Le débat en Europe sur l’adhésion de la Turquie, sur les référents culturels de la Constitution et la situation au Proche-Orient ont compliqué les choses. Une offre culturelle et cultuelle adaptée aux besoins de la communauté musulmane d’Europe, conçue en étroite coopération avec ses pays d’origine, est souhaitable. L’enseignement de la langue arabe et de la culture d’origine, à grande échelle, est un rempart contre l’extrémisme fruit du déracinement identitaire. 

A/I : Quel est votre opinion à propos des différentes initiatives destinées à ce que les mosquées contribuent à l’intégration des immigrants ? Quel genre d’accords le Maroc et l’Espagne pourraient-ils souscrire dans ce domaine ? 

H.A. : Je ne suis pas compétent pour répondre à votre question, connaissant mal la gestion du culte en Espagne. Je peux cependant vous dire que la laïcité française qui exclut la conclusion d’accords cultuels stricto sensu, n’empêche pas d’envisager des coopérations avec le réseau associatif existant pour la formation des imams par exemple. 

Nous avons conclu par contre, pour l’enseignement de la langue arabe et la culture d’origine qui permet à nos ressortissants de bénéficier d’un enseignement de qualité dans 1 700 écoles et collèges de l’éducation nationale française, un accord qui fixe les modalités de notre collaboration.
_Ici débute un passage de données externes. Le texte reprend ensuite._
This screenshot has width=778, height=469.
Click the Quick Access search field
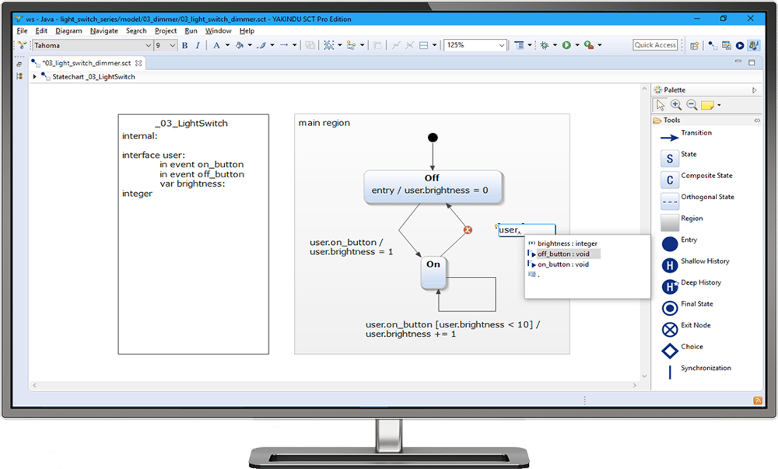(655, 45)
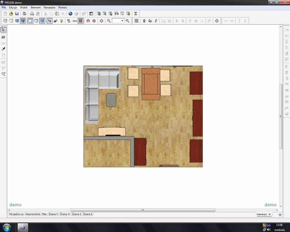Click the horizontal scrollbar thumb
Viewport: 290px width, 232px height.
(143, 210)
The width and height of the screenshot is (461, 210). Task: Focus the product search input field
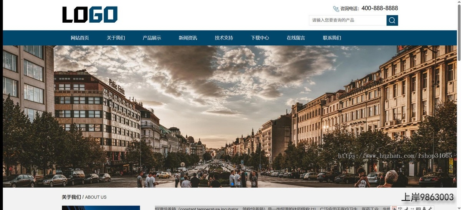coord(347,20)

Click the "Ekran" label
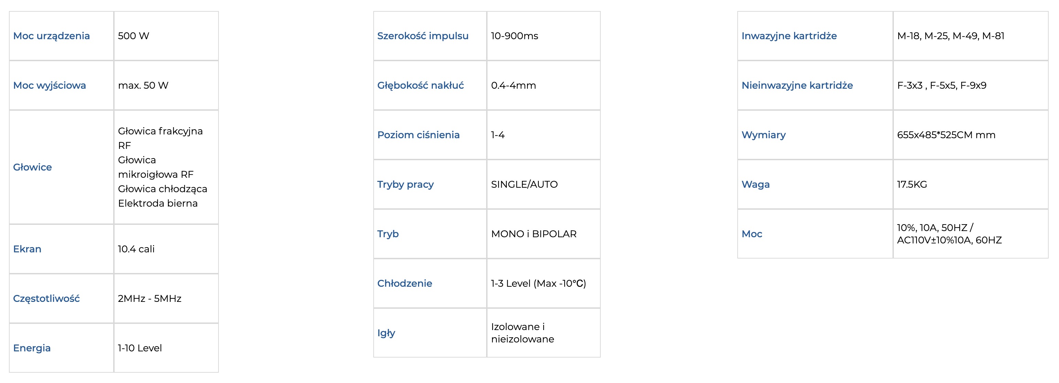[x=27, y=249]
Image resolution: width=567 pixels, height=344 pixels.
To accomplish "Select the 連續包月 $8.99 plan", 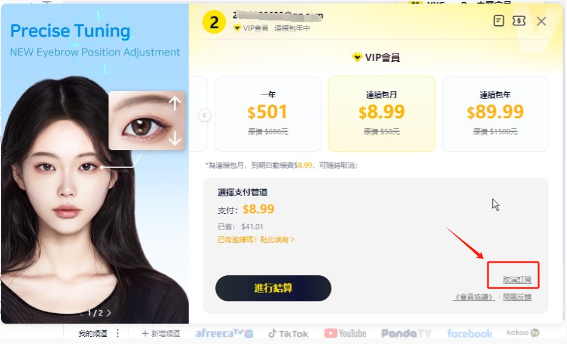I will click(381, 114).
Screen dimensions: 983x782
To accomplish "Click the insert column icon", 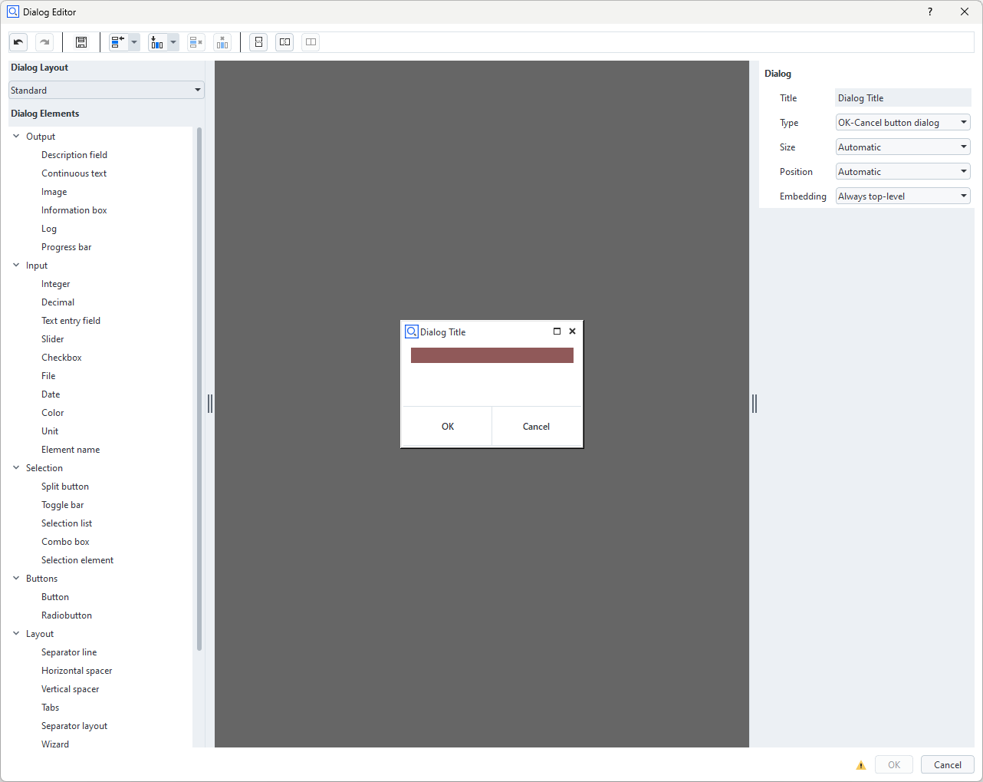I will coord(157,42).
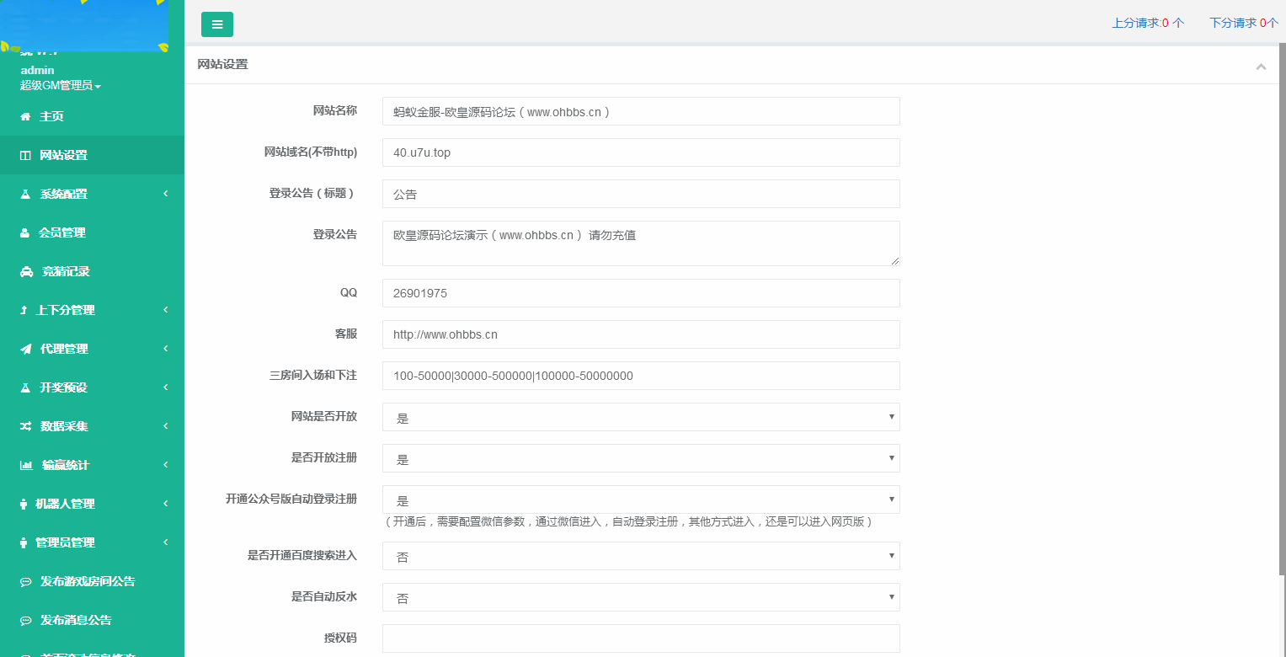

Grâce à cet enseignement nous n’avons enregistré aucun problème lié au port d’insignes religieux ni de difficultés de communication et de coexistence entre les diverses communautés. Les résultats scolaires des élèves qui reçoivent un enseignement de langue arabe, sont supérieurs à ceux qui en sont privés. C’est une expérience à méditer au niveau européen. 
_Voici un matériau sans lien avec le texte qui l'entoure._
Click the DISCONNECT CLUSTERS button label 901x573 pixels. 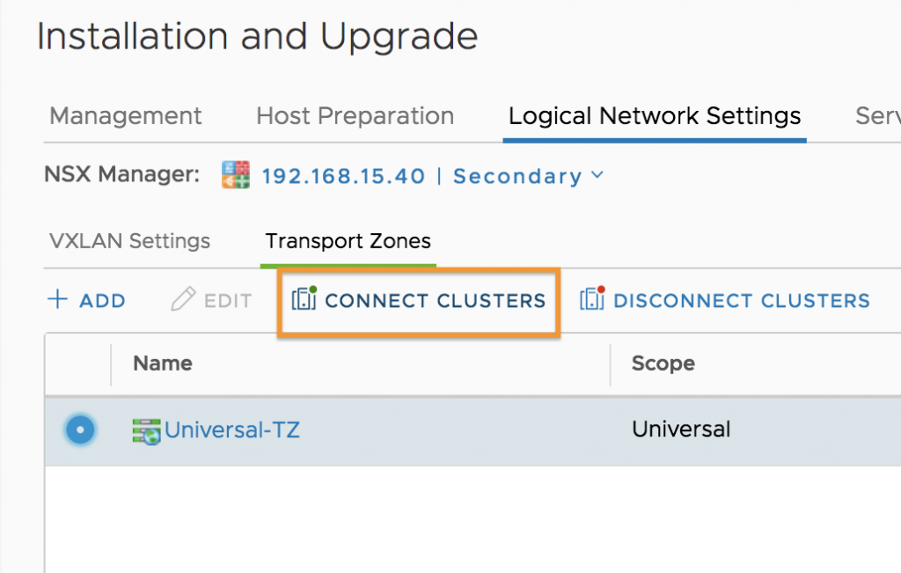(x=742, y=300)
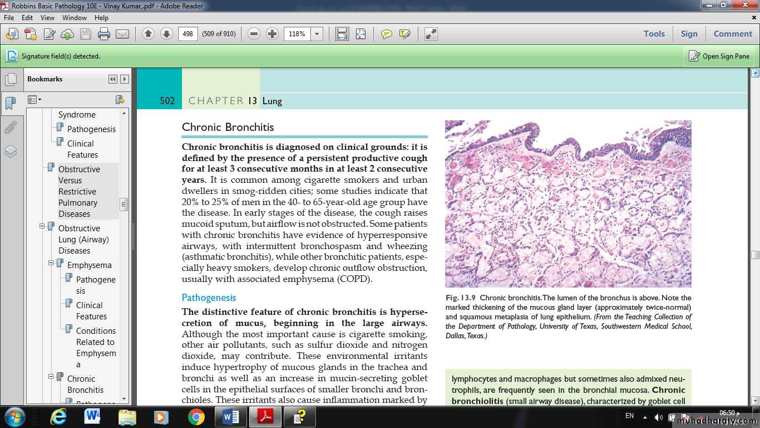This screenshot has width=760, height=428.
Task: Click the Zoom in plus button
Action: click(272, 34)
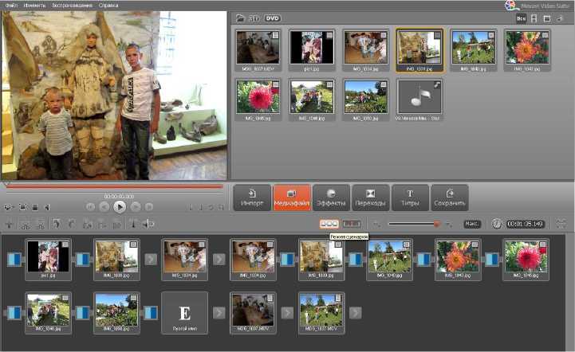Click the Max (Макс.) zoom button

472,225
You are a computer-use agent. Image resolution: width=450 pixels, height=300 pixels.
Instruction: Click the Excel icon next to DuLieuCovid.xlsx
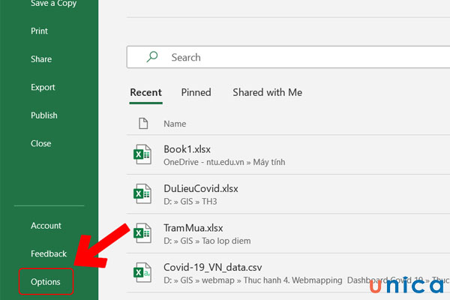(x=142, y=194)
A/I : Dernièrement, vos déclarations insistent sur le besoin que la Turquie devienne membre de l’UE et vous vous êtes montré critique face aux obstacles qui compliquent son adhésion. Quelles répercussions pourraient avoir pour le Maghreb l’adhésion de la Turquie ? 
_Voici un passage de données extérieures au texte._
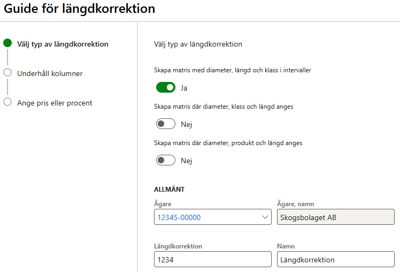400x272 pixels.
Task: Click the Nej label of the produkt och längd switch
Action: pos(186,161)
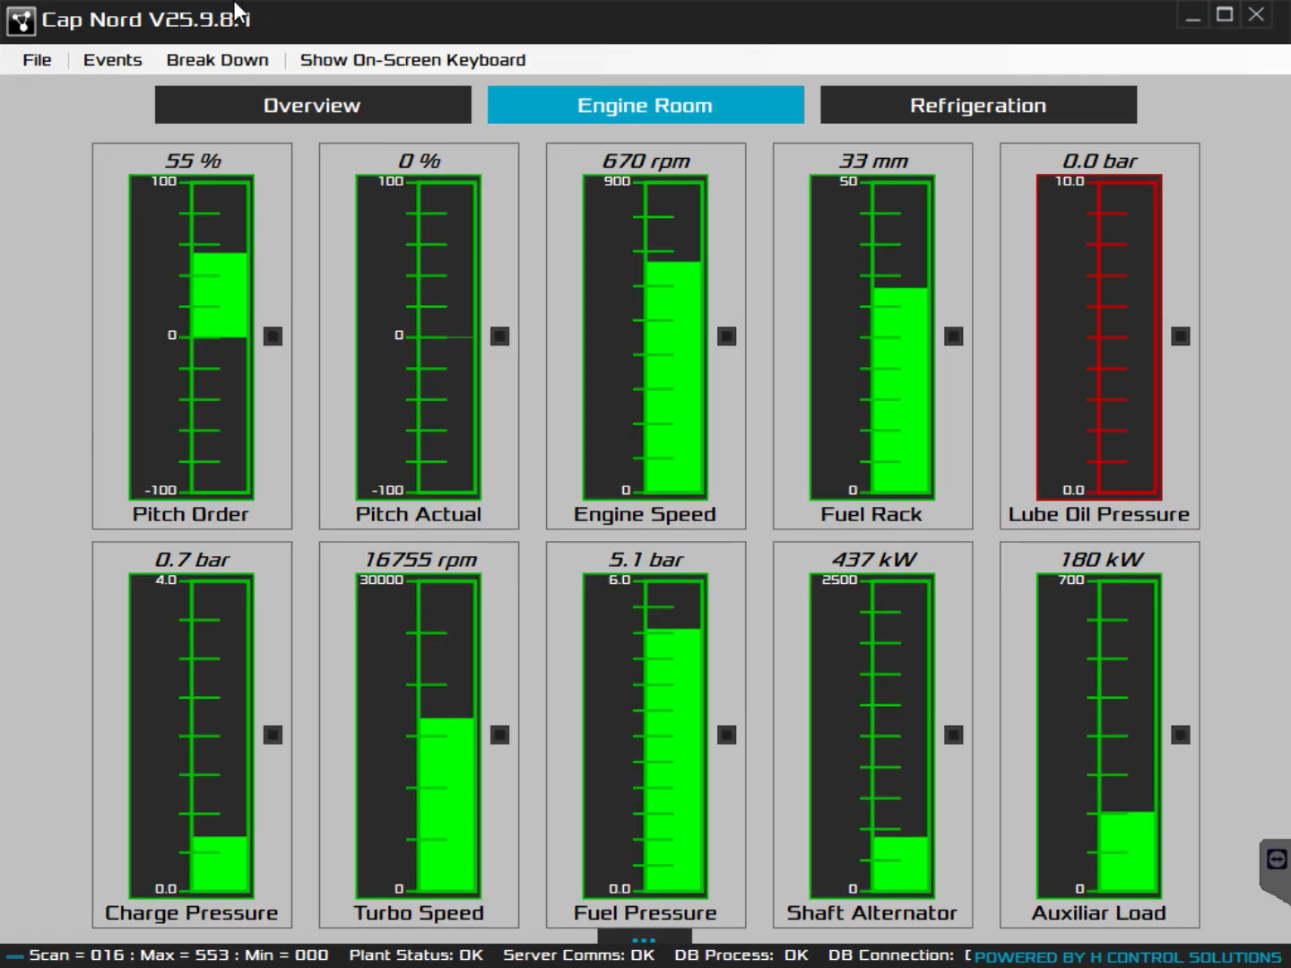Open the Events menu
Screen dimensions: 1291x968
pyautogui.click(x=112, y=60)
H.A. : L’adhésion de la Turquie parce qu’il s’agit d’un pays musulman, touche directement les communautés musulmanes d’Europe. Elles ont l’impression que tant que la Turquie semblait éloignée des critères de Copenhague, on lui souhaitait la bienvenue. A partir du moment où elle a montré une réelle aptitude à remplir ses obligations au titre de l’acquis communautaire, l’UE donne l’impression de vouloir se rétracter. Que l’atmosphère électorale explique cela, soit. Qu’elle devienne une attitude de principe et nous voilà devant cette métaphore de l’Europe forteresse vis-à-vis de l’islam qui satisfait pleinement ceux qui, au sud de la Méditerranée, rejette l’arrimage à l’UE. La nouvelle politique de voisinage serait initiée dans un climat où la sérénité ferait défaut.